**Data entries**
»»
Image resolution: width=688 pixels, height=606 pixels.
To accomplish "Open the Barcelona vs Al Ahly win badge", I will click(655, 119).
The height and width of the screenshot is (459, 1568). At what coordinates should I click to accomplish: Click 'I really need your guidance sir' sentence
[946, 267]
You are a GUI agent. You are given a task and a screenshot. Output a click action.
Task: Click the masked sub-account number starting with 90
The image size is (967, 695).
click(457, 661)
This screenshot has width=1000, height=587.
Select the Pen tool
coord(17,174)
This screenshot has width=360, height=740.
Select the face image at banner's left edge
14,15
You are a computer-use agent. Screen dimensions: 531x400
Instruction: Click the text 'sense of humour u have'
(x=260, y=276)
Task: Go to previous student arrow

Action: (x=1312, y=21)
««
**Task to carry out**
Please pull out every line above that contains the word "accomplish".

**The result**
To accomplish "Open the Barcelona vs Al Ahly win badge", I will click(655, 119).
The height and width of the screenshot is (459, 1568). At what coordinates should I click to accomplish: Click 'I really need your guidance sir' sentence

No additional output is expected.